When Data Meets Reality: What Building an AI Health Tool Taught Me

Written By: Victor Nwaolise

When Data Meets Reality: What Building an AI Health Tool Taught Me 

December taught me that building AI for healthcare is less about algorithms and more about people.

My team set out this month to develop a cardiovascular risk prediction model. The plan seemed straightforward: identify the data points we need, find datasets, train the model. Simple, right?

Reality arrived quickly.

The data wall

Our first lesson came within days. I assumed health datasets would be readily available, perhaps with a simple download or quick approval process. After all, this is the age of big data and open science. I was wrong.

Getting real-world health data isn’t just slow. It’s expensive, restricted, and wrapped in layers of approval processes. DHS registration took a week. WHO STEPS data requests are still pending. Teaching hospitals want formal partnerships before sharing anonymized records.

My initial frustration turned to understanding. These barriers exist for good reason. Every row in a health dataset represents a real person who trusted a health system with their most personal information. Data privacy isn’t bureaucracy. It’s respect.

This forced us to rethink our timeline and approach. We couldn’t wait weeks for perfect African datasets while learning nothing. So we started with publicly available data, built our pipeline, and prepared to adapt when better data arrived. Sometimes progress means working with what you have while pursuing what you need.

The clinical reality check

We drafted our initial list of data points: age, sex, blood pressure, glucose, cholesterol, smoking status, diabetes history, hypertension status, and medication use. Eleven variables that major cardiovascular risk models use. We felt confident.

Then we shared our list with a practicing physician.

His feedback was immediate and specific: You need the lipid profile breakdown. LDL, HDL, triglycerides. Total cholesterol alone isn’t enough for accurate risk stratification.

He was right. We’d relied on what was easiest to find in datasets, not what was clinically optimal. The distinction matters enormously.

But his contribution went beyond adding three variables. It shifted how we thought about the entire project. We weren’t just training a model to match benchmark accuracy scores.

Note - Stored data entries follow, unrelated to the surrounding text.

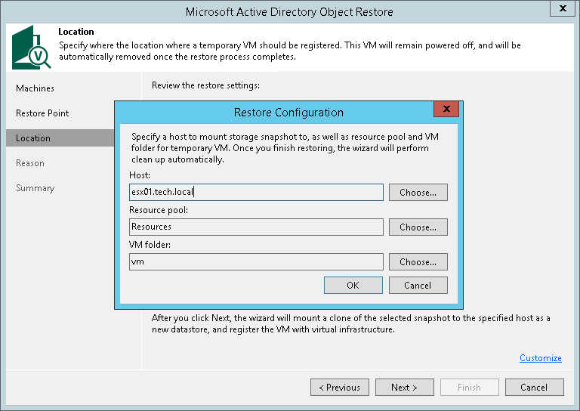Browse for a VM folder with Choose
Screen dimensions: 580x411
[x=418, y=262]
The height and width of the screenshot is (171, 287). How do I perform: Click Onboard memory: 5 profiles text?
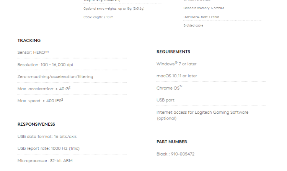click(204, 8)
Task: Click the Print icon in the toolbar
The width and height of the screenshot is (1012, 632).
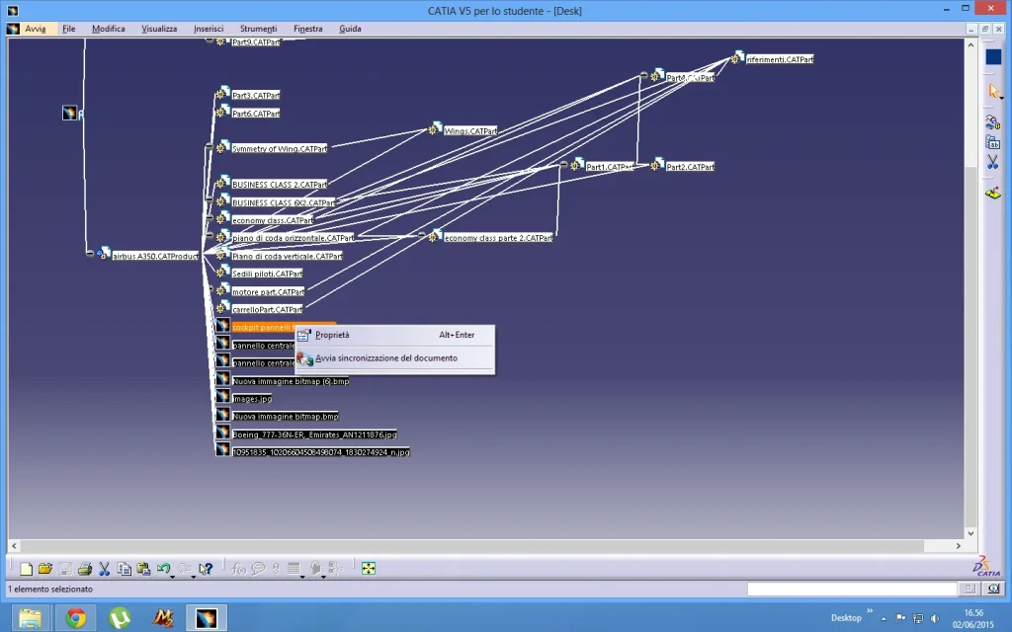Action: point(85,569)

We were building a tool that real healthcare workers would use to make decisions about real patients.

Why collaboration isn’t optional

This experience crystallized something: As data scientists and health researchers, we can build technically impressive models. We can optimize algorithms and achieve high accuracy scores. But if we design in isolation, we’ll build the wrong thing beautifully.

The physician brought clinical judgment we didn’t have. He knew which biomarkers actually drive treatment decisions. He understood what’s feasible to measure in low-resource settings versus what only works in well-equipped labs. He asked questions about edge cases we hadn’t considered.

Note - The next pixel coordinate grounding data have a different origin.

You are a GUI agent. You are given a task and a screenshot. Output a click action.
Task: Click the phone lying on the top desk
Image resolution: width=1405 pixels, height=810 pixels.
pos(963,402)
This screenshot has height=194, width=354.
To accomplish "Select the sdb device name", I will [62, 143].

This is what design thinking demands. Not perfection from one expert, but integration of multiple perspectives. The technical expert, the clinical expert, the implementation expert, and ultimately the end user must all have voice in the process.

The path forward

We’re now pursuing a dual-model approach. A standard model using widely available datapoints, and an enhanced model incorporating the full lipid profile when available. This wasn’t our original plan. It emerged from honest conversation about constraints and possibilities.

December reminded me that innovation in global health isn’t about having the best individual idea. It’s about creating space where different forms of expertise can challenge and strengthen each other.

The data will eventually arrive. The model will eventually train. But the real foundation we built this month was learning to design with people, not just for them.